I realize this is not good news for you and you are being very hard on yourself as a result of your choices. But feelings of shame and self-debasing yourself are not going to change the circumstances either.

Were you aware of HPV before you had sex with this boy? Is it possible at this point for you to get the HPV vaccine? If so then I's suggest you get it. If finances are a concern, Merck offers financial support for those who have financial issues in obtaining the vaccine. You can find this information at thehpvsupportnetwork.org and going to the resource page. Itis more important that ever to protect yourself against strains 16 and 18 which you may not yet have, and which are the two most aggressive to progress on to cancer.

Unfortunately, this may not be something tha you can truly move on from. Your positive paps will now require that you be more diligent regarding your screenings; you must be aware of any lesions which you may notice as the virus can spread from the cervical area to involve the vagina, vulva and anal area as well.

I'mglad you have a support system in your mom and that you can talk with her.

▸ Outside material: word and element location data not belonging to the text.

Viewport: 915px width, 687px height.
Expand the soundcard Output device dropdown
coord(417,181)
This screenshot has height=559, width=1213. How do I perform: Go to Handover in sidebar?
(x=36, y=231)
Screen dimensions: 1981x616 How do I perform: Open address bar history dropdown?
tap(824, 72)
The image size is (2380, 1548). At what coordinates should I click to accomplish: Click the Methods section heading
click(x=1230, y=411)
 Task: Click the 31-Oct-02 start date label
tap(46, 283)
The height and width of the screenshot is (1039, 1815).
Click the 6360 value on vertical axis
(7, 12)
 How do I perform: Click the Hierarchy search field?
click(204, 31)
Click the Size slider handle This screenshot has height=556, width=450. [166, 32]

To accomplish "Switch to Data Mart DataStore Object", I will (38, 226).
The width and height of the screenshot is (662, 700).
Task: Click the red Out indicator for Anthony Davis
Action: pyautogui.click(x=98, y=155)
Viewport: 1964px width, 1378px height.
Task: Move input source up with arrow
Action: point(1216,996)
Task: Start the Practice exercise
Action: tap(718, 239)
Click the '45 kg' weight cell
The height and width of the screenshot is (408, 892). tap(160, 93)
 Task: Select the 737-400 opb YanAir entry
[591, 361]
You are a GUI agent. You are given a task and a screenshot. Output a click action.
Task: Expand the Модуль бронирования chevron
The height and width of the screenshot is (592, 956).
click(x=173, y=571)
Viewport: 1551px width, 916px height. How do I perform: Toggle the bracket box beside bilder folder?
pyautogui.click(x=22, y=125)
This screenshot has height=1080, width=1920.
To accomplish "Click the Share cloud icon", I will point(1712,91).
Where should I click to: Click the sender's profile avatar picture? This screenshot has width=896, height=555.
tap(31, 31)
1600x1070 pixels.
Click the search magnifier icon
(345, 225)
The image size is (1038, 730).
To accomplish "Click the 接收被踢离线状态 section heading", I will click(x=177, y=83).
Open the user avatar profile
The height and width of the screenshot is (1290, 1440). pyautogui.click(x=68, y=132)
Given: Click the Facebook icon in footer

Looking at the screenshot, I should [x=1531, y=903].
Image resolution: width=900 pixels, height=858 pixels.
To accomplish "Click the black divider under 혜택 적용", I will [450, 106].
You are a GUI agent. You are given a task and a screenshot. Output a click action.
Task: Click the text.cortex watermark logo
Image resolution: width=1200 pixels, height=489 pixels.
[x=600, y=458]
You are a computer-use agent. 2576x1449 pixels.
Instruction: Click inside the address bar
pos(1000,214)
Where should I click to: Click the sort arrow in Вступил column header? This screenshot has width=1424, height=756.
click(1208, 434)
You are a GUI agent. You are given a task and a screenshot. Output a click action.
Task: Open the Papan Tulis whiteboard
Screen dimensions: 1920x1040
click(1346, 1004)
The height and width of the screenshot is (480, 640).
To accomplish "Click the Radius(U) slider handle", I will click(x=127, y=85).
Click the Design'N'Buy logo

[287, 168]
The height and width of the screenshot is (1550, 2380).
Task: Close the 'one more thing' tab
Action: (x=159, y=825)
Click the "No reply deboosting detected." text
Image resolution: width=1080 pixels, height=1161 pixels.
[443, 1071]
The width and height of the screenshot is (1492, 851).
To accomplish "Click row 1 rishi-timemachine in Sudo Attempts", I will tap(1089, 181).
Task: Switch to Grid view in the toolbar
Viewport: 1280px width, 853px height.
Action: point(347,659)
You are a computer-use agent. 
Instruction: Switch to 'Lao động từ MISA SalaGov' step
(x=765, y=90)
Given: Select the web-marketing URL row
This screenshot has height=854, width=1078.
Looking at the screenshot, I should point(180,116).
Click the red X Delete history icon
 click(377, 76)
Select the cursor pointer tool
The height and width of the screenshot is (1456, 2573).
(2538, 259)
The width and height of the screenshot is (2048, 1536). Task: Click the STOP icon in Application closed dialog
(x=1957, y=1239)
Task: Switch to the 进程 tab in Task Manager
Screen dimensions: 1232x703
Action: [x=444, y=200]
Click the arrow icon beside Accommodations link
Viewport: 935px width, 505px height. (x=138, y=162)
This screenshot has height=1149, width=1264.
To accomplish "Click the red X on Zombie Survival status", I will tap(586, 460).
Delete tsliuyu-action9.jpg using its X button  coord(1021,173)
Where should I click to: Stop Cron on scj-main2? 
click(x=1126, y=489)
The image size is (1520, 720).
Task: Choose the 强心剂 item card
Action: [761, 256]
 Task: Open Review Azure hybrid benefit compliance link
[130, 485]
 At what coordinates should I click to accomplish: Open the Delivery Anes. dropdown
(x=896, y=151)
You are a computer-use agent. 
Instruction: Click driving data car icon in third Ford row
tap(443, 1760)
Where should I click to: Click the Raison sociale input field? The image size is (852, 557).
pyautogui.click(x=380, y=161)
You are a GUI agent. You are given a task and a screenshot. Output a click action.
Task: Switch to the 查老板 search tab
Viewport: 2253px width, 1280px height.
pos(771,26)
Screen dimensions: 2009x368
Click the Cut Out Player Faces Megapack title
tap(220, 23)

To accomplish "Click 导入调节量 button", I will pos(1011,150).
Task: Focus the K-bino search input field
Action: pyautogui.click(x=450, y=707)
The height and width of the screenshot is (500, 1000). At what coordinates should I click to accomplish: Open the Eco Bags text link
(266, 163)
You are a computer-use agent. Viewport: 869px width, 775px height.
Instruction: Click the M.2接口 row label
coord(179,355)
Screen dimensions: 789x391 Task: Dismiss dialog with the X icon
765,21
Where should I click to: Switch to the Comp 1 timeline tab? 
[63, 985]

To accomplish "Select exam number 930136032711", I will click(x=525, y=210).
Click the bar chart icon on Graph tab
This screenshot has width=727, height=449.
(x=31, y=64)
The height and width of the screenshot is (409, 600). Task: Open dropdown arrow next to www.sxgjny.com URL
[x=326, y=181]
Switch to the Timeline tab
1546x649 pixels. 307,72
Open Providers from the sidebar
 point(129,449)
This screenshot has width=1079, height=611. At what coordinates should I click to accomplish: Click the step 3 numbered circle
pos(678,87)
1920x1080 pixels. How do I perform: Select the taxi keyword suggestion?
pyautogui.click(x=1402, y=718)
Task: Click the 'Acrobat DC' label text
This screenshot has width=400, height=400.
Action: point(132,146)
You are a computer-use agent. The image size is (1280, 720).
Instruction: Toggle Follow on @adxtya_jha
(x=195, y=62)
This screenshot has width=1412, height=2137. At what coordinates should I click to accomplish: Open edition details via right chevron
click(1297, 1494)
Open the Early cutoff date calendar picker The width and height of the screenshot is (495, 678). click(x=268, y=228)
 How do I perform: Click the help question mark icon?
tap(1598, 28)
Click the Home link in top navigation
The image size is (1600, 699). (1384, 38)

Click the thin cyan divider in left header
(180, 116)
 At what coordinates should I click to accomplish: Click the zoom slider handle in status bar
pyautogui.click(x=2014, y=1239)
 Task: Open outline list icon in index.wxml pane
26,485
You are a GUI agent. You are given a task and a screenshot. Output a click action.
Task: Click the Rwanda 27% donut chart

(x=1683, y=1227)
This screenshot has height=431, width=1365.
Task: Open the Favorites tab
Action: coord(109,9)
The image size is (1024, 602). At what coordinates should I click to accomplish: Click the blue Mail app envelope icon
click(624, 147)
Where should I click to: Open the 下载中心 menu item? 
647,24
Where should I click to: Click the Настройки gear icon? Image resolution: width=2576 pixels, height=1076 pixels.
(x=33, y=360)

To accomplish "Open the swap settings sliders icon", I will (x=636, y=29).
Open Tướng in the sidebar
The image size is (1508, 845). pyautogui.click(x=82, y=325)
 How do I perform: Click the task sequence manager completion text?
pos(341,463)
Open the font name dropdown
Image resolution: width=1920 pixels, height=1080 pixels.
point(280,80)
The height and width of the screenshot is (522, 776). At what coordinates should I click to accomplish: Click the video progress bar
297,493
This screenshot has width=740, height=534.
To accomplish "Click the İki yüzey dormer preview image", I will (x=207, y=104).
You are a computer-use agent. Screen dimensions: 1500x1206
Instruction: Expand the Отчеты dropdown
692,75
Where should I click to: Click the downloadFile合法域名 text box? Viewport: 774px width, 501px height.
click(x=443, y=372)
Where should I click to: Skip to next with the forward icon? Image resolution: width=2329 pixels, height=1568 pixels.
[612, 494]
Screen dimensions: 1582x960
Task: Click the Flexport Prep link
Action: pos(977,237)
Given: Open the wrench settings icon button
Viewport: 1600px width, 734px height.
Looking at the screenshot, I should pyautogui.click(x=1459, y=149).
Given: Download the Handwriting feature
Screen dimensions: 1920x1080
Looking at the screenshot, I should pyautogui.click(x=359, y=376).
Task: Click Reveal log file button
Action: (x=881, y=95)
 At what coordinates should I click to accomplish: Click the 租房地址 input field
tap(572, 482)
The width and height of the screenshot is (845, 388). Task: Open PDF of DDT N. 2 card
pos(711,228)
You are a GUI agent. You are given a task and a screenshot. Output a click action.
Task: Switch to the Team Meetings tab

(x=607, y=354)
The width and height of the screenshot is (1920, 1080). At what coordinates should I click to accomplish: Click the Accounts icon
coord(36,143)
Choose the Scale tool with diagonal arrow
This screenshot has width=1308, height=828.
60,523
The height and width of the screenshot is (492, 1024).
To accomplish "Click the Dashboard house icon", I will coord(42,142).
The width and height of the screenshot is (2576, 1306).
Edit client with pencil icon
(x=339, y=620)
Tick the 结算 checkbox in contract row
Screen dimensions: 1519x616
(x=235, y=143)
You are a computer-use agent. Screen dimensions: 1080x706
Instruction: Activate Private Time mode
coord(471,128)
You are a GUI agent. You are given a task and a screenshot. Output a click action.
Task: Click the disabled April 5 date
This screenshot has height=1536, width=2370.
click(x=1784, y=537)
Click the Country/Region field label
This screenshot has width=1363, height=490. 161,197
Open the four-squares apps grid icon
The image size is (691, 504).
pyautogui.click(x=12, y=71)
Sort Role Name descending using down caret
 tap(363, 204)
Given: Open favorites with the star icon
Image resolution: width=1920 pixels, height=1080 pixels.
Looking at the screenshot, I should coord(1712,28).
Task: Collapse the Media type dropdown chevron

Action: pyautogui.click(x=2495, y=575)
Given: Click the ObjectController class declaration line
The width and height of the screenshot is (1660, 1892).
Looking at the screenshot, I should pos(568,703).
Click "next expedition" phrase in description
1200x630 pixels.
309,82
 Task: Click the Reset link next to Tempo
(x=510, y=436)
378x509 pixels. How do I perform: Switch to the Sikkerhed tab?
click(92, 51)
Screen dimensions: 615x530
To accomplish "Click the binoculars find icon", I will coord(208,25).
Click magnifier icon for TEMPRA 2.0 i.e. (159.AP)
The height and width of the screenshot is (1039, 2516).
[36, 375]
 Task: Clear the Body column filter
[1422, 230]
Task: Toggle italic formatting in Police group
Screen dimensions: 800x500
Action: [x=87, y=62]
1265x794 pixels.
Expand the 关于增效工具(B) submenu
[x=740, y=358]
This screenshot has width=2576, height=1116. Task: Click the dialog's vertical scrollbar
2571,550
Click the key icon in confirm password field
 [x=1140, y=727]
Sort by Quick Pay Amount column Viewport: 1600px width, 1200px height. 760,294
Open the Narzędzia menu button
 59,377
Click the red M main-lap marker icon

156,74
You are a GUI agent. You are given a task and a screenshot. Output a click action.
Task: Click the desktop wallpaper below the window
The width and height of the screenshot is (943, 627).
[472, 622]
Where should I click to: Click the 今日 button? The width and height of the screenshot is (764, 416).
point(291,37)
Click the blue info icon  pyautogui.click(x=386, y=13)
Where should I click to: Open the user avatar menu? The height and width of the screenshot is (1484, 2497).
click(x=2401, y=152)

She is right that sometimes there can be false positives but this is very rare and she is probably trying to lessen your fears of what you may have to go through next. Your gyn was right on top of it doing the colposcopy, that was just the right thing to do. I would become concerned, if mom shows signs of denial and cannot accept that you have HPV. The pap test is only 64% sensitive when it comes to HPV, but the actual HPV test, is 94% sensitive so if your HPV test came back positive chances are highly likely that yes you have HPV. Now the most important thing to do is learn asmuch as you can, get the vaccine, have a better understanding of HPV transmission (which is not just through intercourse; and try to take it one day at a time.